* _PAGE EXCERPT_
──────
# Forum Home Renovation Solar Electrical Systems  Stand alone solar system for pool filter and solar heating pump

## Poolsun

Hi all. First time on! Is it possible to have a stand alone Solar PV unit that could power an existing pool pump and solar heating pump. Or do I need to change both?

----------


## Wombat2

Short answer is Yes - but not as simple as hooking a an inverter to a PV panel and plugging the pump into it. 
With our grid connect system I've learnt a lot - eg (for Queensland ) they suggest divide your usage by 5 and that gives the output you need from the PV array. ( being 5 hours a day of usable sunshine) So 3Kw of panels = 15KwH output - which we get as a daily total but with output spread over 10 hours we average 1.5Kw per hour and either end of the day are a lot lower than that. So you will need a battery bank to store your power and even it out - and an inverter capable of STARTING your motor - in other words possible as much as 3 times the size as the motor to take the start current.

----------


## applied

Why stand alone, just get a small say 1.5kw grid connect it would attract govt subsidy and would be cheaper than a standalone system with less maintainence issues also it would cover a large majority of the energy required.
──────
* _RECORDED INFORMATION_
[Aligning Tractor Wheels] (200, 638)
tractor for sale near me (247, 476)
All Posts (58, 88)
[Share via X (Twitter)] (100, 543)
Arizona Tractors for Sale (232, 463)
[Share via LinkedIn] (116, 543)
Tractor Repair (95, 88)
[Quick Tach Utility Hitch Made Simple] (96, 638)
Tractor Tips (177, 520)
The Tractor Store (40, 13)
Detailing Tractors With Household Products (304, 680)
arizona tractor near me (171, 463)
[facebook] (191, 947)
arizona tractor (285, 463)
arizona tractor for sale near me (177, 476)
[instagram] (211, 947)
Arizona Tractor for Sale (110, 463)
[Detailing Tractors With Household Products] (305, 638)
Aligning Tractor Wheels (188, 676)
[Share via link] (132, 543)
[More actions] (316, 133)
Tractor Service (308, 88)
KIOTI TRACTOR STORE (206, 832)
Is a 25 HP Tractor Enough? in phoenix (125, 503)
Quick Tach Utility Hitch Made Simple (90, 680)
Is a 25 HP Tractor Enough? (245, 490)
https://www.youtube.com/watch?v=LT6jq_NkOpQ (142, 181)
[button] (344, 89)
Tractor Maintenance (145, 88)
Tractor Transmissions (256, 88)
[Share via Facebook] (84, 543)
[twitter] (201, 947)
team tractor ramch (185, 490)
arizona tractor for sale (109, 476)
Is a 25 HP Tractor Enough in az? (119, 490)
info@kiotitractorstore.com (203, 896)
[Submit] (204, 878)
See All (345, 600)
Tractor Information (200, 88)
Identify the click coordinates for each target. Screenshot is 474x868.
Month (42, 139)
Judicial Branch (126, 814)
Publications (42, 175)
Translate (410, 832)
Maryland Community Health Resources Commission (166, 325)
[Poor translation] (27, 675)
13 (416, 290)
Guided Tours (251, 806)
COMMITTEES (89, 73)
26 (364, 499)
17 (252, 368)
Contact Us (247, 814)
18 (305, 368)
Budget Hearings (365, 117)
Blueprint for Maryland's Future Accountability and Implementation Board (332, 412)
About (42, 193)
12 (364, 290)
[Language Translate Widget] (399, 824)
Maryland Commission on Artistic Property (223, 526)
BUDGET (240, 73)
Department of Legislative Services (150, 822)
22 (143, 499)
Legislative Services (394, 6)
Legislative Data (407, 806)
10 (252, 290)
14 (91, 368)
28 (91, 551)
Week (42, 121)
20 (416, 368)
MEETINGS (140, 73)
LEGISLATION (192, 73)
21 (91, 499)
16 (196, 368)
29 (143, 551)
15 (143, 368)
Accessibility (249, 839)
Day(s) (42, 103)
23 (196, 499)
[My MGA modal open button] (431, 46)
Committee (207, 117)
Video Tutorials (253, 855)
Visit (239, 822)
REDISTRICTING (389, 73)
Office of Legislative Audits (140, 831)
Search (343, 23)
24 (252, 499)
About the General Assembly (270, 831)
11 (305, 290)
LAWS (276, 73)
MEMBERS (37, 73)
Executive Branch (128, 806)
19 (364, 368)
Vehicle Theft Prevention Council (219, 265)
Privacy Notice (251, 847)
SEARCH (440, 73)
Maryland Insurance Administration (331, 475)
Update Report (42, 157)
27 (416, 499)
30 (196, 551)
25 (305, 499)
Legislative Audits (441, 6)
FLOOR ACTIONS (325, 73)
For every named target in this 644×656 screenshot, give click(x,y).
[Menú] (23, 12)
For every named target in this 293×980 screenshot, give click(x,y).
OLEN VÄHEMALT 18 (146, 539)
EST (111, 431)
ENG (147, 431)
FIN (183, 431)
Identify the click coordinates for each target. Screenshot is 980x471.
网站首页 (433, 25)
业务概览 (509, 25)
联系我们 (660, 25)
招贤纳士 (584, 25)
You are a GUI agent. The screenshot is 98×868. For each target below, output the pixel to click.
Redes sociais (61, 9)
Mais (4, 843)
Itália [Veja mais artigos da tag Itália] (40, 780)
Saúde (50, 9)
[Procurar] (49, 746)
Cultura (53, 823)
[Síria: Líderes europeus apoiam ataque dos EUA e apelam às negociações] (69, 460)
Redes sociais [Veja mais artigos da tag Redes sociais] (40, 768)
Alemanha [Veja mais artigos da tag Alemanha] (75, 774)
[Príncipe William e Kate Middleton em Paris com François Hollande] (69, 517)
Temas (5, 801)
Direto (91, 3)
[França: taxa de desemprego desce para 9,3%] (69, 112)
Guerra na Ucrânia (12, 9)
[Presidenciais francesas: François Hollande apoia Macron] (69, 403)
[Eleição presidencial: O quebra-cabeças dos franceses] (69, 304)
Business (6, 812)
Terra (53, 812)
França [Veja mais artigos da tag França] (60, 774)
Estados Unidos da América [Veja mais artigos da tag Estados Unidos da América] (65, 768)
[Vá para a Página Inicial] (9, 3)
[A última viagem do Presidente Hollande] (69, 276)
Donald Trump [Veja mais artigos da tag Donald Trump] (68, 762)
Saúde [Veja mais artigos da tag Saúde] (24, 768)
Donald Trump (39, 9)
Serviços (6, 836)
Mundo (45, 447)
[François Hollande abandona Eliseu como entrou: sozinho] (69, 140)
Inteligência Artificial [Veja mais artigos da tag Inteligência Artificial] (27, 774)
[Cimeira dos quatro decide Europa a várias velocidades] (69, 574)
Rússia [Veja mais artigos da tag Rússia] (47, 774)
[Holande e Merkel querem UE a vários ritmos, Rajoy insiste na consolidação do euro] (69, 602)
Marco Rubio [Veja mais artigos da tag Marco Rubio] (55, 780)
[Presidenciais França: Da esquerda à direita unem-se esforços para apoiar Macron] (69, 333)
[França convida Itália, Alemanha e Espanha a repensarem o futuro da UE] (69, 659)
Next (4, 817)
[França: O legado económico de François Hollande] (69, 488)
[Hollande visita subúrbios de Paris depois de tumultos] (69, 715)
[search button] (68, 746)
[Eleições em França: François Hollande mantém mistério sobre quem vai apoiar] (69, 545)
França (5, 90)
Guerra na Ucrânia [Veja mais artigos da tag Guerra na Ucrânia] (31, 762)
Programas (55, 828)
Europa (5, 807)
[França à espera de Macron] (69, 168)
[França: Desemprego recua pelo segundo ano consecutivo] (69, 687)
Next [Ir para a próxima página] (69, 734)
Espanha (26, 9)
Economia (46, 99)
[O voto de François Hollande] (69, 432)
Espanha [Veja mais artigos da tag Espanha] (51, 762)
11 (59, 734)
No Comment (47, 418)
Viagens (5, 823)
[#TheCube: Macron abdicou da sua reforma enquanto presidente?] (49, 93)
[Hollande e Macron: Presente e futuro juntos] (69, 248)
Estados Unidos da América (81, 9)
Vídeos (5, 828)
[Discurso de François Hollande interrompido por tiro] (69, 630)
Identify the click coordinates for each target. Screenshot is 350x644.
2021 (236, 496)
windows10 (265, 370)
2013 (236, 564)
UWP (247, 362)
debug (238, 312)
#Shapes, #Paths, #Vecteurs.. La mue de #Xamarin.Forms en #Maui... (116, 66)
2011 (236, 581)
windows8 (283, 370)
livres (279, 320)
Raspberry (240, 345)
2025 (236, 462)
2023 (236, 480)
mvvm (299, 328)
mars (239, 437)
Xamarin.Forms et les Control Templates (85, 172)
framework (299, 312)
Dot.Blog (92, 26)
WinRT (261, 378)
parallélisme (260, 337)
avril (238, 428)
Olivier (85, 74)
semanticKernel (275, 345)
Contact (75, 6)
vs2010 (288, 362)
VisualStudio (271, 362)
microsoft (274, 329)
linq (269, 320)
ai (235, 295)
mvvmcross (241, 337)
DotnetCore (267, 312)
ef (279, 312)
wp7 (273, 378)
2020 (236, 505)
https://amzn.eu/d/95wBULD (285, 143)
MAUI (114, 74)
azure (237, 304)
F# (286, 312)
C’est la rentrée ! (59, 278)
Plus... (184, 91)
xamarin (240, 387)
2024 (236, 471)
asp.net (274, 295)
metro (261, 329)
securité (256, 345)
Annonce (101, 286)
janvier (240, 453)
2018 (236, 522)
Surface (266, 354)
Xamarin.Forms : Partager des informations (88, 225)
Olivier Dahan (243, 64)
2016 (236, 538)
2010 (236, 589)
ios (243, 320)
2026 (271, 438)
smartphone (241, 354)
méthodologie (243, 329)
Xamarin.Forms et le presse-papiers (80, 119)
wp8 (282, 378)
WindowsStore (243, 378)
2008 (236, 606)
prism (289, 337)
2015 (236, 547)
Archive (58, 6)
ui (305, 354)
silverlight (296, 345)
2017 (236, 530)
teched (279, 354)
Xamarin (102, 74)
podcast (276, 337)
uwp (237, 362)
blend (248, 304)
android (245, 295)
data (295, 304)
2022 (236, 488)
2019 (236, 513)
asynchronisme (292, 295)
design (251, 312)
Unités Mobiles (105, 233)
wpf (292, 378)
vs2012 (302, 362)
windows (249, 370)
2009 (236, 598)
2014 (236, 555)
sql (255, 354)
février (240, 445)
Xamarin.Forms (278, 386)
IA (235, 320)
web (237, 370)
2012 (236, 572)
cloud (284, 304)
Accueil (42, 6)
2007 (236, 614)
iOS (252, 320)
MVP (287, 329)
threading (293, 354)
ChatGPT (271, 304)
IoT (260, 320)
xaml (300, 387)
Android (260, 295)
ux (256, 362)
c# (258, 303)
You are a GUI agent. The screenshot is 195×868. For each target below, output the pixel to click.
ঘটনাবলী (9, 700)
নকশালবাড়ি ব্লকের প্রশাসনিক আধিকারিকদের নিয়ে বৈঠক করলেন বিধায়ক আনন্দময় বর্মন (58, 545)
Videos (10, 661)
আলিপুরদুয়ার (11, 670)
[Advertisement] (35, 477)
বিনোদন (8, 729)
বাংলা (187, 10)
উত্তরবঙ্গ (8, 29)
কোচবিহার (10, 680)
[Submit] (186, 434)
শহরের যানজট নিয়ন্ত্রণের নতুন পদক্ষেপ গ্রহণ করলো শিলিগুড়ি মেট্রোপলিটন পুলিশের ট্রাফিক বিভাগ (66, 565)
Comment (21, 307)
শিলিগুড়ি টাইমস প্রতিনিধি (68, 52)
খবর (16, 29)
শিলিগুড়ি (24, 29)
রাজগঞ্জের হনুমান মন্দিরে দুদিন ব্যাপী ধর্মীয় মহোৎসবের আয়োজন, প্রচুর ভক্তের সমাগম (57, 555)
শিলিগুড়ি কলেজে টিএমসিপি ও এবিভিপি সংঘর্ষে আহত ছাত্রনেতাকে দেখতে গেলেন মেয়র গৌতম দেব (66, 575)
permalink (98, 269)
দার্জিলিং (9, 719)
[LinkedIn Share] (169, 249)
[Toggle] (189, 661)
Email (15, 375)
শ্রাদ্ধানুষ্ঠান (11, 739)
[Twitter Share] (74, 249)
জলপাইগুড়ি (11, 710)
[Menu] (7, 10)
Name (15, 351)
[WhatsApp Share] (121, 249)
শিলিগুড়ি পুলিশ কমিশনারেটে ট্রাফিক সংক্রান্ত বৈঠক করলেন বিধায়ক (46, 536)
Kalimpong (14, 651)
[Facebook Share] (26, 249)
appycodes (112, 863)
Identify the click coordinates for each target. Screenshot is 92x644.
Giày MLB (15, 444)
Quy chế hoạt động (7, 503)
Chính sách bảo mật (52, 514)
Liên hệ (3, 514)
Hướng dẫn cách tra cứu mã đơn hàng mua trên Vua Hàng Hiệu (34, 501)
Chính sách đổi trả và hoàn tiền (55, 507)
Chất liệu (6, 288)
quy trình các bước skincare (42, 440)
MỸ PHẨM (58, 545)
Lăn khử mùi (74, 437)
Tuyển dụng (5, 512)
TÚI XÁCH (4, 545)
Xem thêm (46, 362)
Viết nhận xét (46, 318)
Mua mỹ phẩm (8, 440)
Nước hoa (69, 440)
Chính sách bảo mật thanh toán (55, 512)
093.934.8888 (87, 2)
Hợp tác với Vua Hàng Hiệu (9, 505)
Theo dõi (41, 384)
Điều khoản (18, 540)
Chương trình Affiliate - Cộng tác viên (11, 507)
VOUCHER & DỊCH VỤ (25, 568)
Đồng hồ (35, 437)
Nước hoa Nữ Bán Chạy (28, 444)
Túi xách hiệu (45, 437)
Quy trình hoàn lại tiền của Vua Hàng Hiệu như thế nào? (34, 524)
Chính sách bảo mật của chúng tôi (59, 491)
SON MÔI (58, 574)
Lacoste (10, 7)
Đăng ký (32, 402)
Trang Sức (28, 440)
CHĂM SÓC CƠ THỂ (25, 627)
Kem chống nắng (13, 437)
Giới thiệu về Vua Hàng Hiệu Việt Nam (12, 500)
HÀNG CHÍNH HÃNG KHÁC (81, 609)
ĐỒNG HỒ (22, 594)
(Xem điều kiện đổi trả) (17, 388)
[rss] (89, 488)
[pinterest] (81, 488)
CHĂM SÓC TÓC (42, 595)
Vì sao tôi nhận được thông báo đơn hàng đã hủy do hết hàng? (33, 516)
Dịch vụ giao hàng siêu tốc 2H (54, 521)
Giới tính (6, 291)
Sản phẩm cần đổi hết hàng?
──────
* _DIRECTIVE_
Reproduce word for word the passage of the forum thread on solar power for pool pumps, starting at "Hi all. First" and ending at "the start current.".

* _FULL RESPONSE_
Hi all. First time on! Is it possible to have a stand alone Solar PV unit that could power an existing pool pump and solar heating pump. Or do I need to change both?

----------


## Wombat2

Short answer is Yes - but not as simple as hooking a an inverter to a PV panel and plugging the pump into it. 
With our grid connect system I've learnt a lot - eg (for Queensland ) they suggest divide your usage by 5 and that gives the output you need from the PV array. ( being 5 hours a day of usable sunshine) So 3Kw of panels = 15KwH output - which we get as a daily total but with output spread over 10 hours we average 1.5Kw per hour and either end of the day are a lot lower than that. So you will need a battery bank to store your power and even it out - and an inverter capable of STARTING your motor - in other words possible as much as 3 times the size as the motor to take the start current.